La Chine a mis en place des filières universitaires spécifiques aux terres rares, ces minéraux essentiels pour fabriquer des voitures électriques jusqu'aux missiles. Onze universités du pays forment chaque année plus de 500 étudiants, qui effectuent des stages en entreprise dans le secteur. En dehors de la Chine, il n'existe pas de diplômes similaires, ce qui confère à Pékin un avantage stratégique difficile à égaler dans la prochaine décennie.

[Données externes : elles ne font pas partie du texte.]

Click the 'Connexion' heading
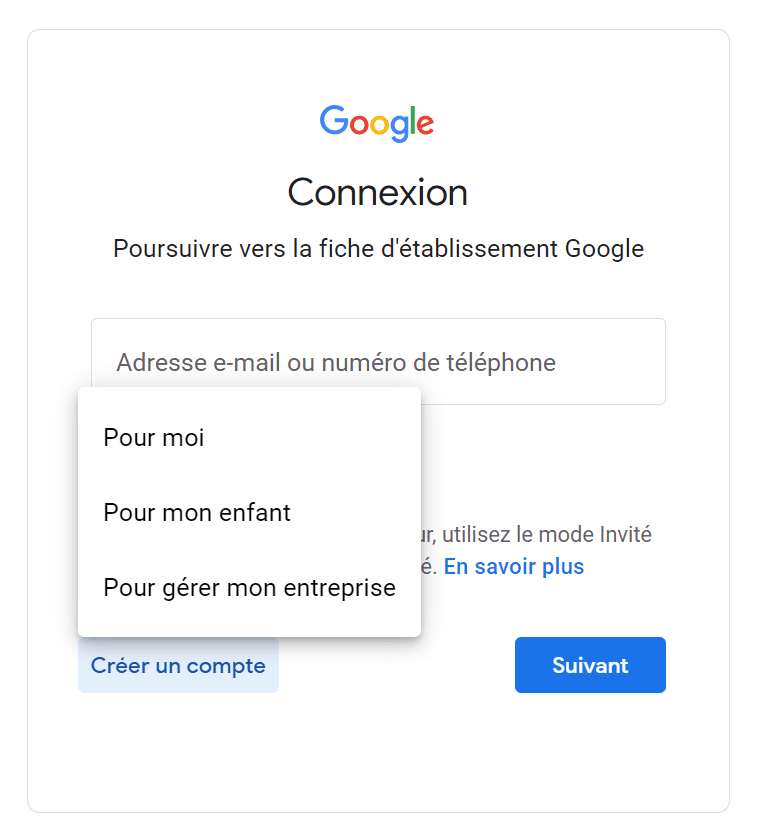 378,192
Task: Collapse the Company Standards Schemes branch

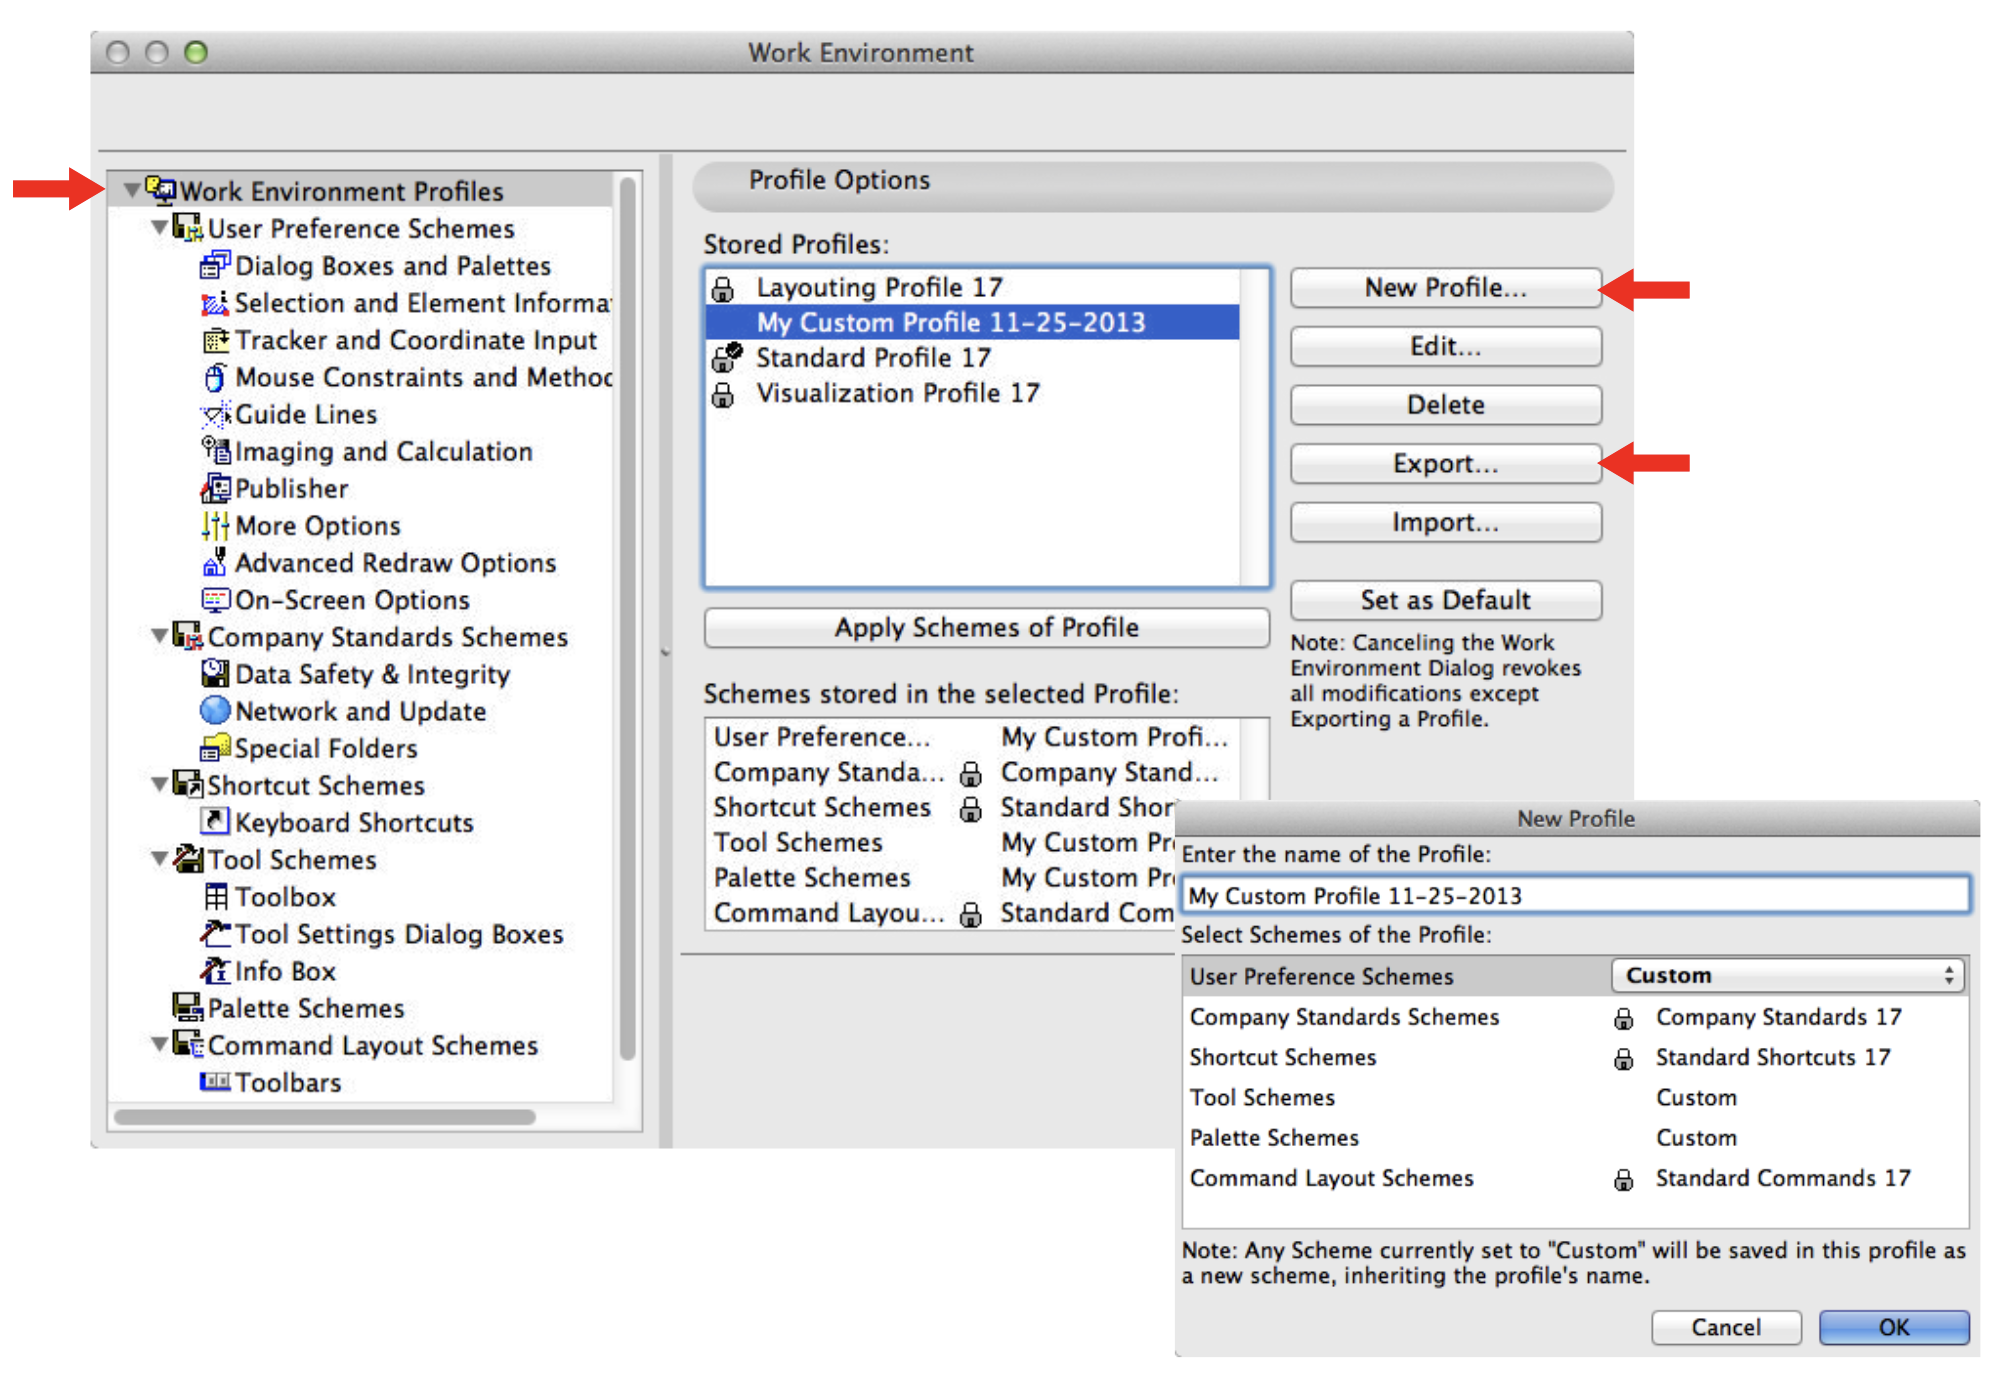Action: pos(159,636)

La chaîne d'approvisionnement commence dans les salles de classe, pas dans les mines 🏭
Alors qu'en Occident, la formation sur les matériaux critiques est souvent un diplôme d'études supérieures générique, la Chine a conçu des programmes d'études complets couvrant la géologie, la chimie de séparation, la métallurgie et le recyclage des terres rares. Les étudiants travaillent avec des aimants en néodyme, des catalyseurs au cérium et des batteries au lanthane dès la première année. Le résultat est une génération de techniciens qui maîtrisent l'ensemble du processus, de l'extraction au produit final, sans dépendre de connaissances extérieures.
L'Europe et les États-Unis cherchent des terres rares sur YouTube 🎓
Alors que les étudiants chinois séparent le dysprosium dans des laboratoires équipés, dans la Silicon Valley, certains ingénieurs découvrent que l'aimant de leur disque dur contient des terres rares et se demandent s'ils peuvent le recycler avec un tutoriel. La course pour dominer ces matériaux ne se gagne pas seulement avec des mines, mais avec des salles de classe. Et sur ce point, la Chine a une avance telle que l'Occident cherche encore le lien d'inscription.